Ayant eu extrêmement peur la première fois, ils ont tendance par la suite à tout faire pour que cela ne se reproduise pas: on ne laisse plus pleurer bébé, on lui passe ses quatre volontés, on le surprotège. L’enfant peut alors se comporter comme un petit tyran, jouant de ces spasmes pour asseoir son autorité devant ses parents impuissants, là où il a au contraire besoin de limites fermes pour être rassuré. Les spasmes cessent habituellement avant l’âge de 5 ans.

Malheureusement, il n’y a rien d’autre à faire au moment du spasme que de garder son calme! Bébé va à nouveau respirer! Ne le secouez pas et ne le suspendez pas par les pieds.

En revanche, il est possible au quotidien de modifier certaines habitudes vis-à-vis de l’enfant pour faire disparaitre les crises:
* Soyez convaincus que le spasme du sanglot n’est jamais mortel!
* Établissez des règles, des limites, sur lesquelles vous ne devez pas revenir: par exemple, obligez l’enfant à donner la main dans la rue, soyez intransigeant sur l’heure du coucher, etc. Ne vous précipitez pas sur lui à la moindre chute ou à la moindre requête. Laissez-le pleurer seul dans son lit ou dans sa chambre, sans risque.
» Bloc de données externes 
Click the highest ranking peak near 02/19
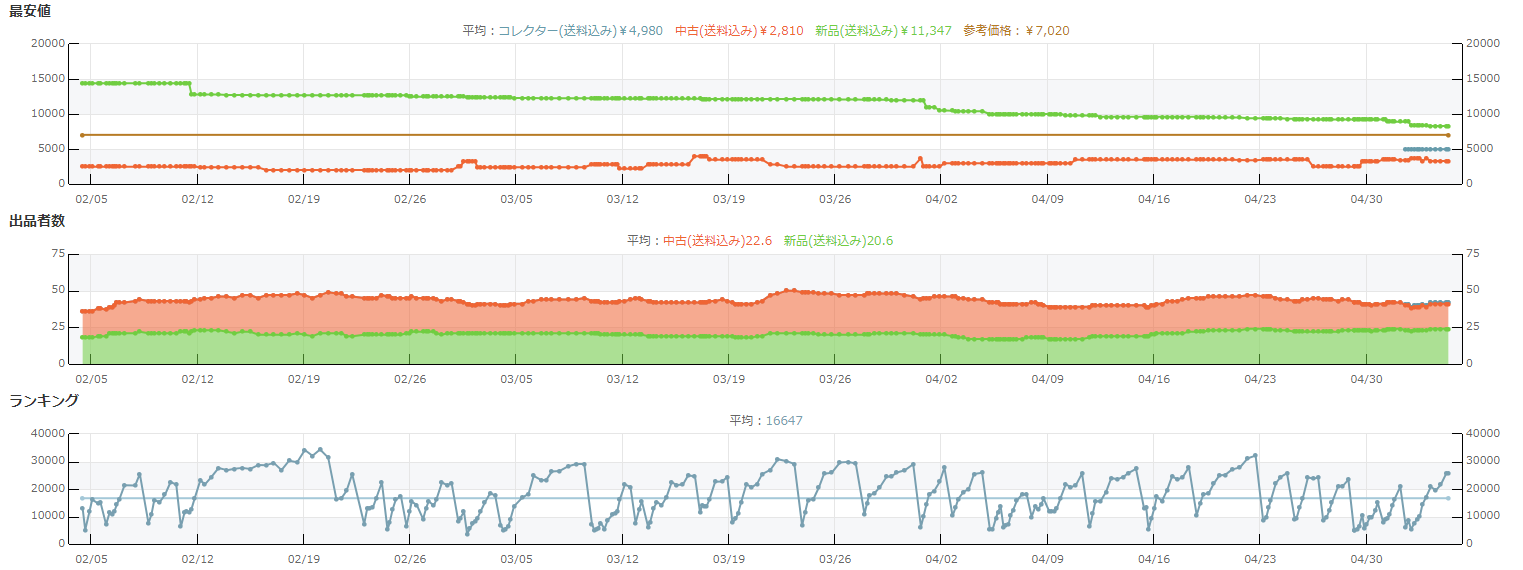Image resolution: width=1523 pixels, height=570 pixels. pyautogui.click(x=305, y=450)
Vérifiez que bébé n’ait pas faim, sommeil, froid, chaud (Lisez mon article sur les vêtements de bébé en fonction de la température), ou qu’il n’ai pas une couche souillée…. ou bien qu’il n’ait pas le nez bouché, ce qui l’empêcherait de garder sa tétine.

Prenez la température de votre bébé avec un thermomètre, observez si quelque chose d’inhabituel ou d’anormal se présente: poussée dentaire, régurgitations, mauvais appétit, constipation, plaie, otite … 

Essayez de le calmer en le portant tout contre vous. Le porte-bébé est une solution magique! Bercez-le, parlez-lui ou chantonnez doucement pour qu’il se sente en sécurité.

Ne vous laissez jamais aller à le secouer pour le faire taire, même si vous ne trouvez aucune autre solution (n’importe quel parent peut ressentir un jour l’envie de secouer son bébé lorsqu’il ne supporte plus ses cris). Une seule secousse violente de la tête du nourrisson peut provoquer un hématome ou une hémorragie intracérébrale gravissime.